◆ Required action
Look through the listing for the word "computer". Copy each line that has it.

◆ Entries supplied
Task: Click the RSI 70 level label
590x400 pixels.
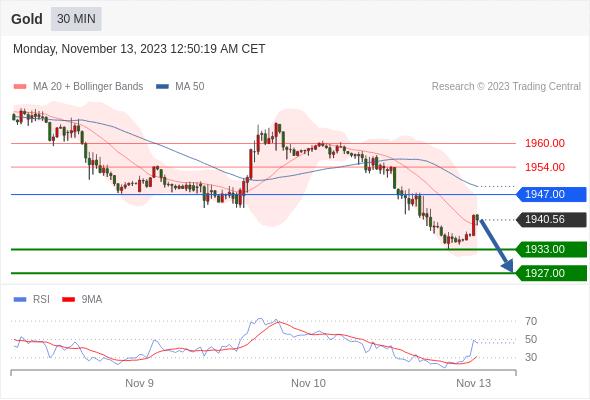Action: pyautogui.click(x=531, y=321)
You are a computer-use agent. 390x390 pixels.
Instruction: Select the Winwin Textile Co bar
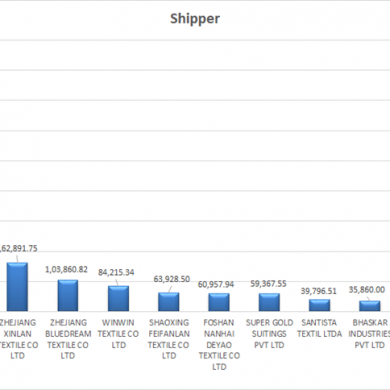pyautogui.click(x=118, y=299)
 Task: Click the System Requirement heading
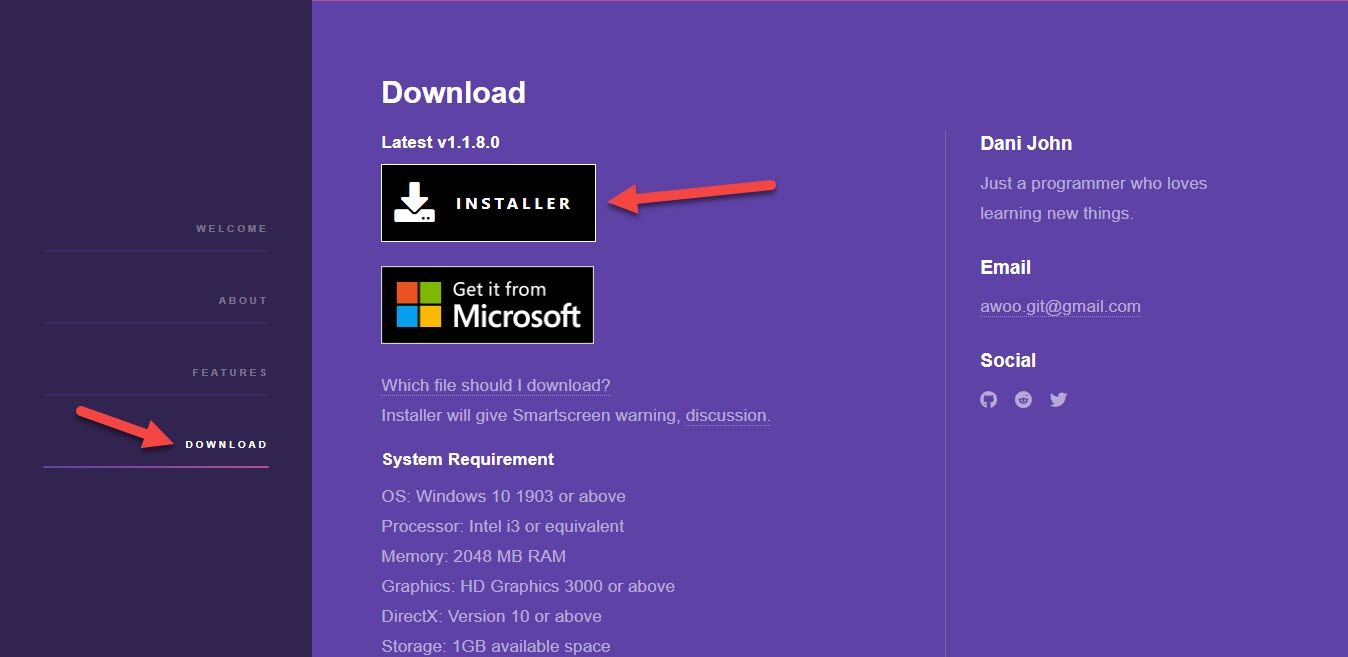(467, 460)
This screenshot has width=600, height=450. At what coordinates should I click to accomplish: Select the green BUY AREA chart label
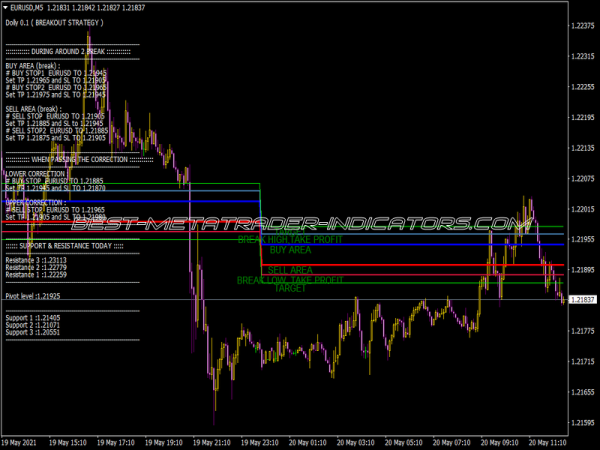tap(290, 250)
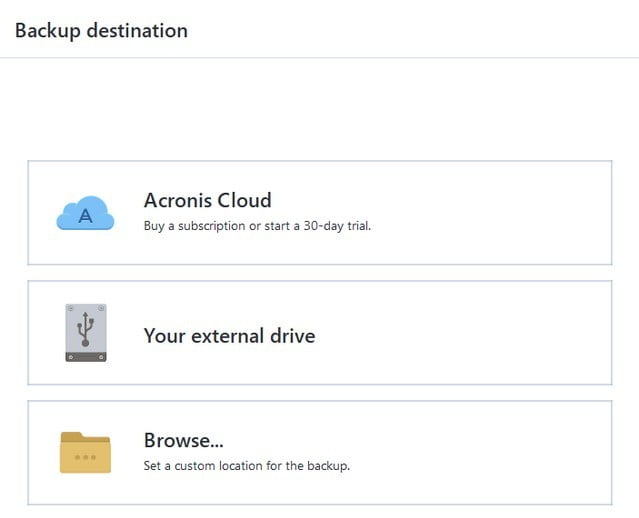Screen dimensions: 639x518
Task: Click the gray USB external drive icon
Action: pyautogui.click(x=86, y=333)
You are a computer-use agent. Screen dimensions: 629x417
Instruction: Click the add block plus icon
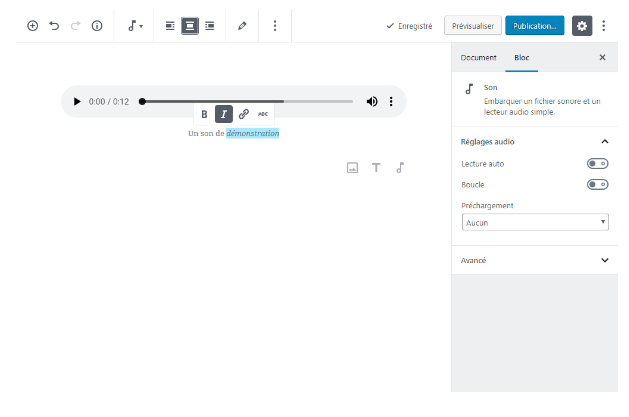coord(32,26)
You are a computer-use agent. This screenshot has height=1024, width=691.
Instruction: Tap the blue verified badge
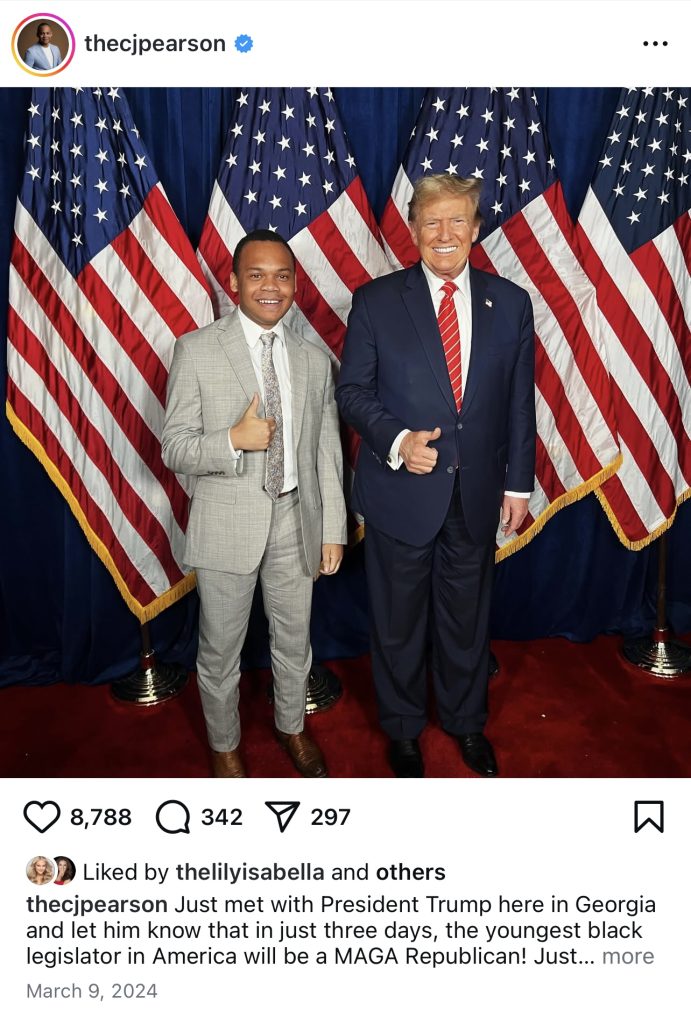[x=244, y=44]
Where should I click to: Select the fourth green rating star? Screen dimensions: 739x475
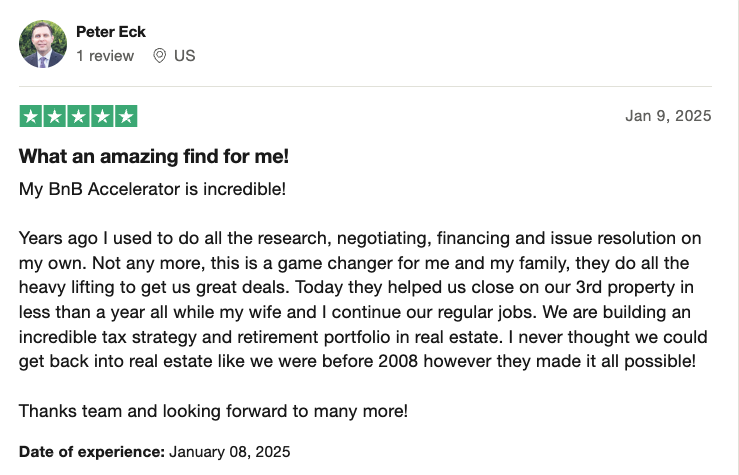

◆ Finished task
You are a computer-use agent. 390x390 pixels.
You are a computer-use agent. Screen dimensions: 629x417
You are a computer-use agent. This screenshot has height=1024, width=691.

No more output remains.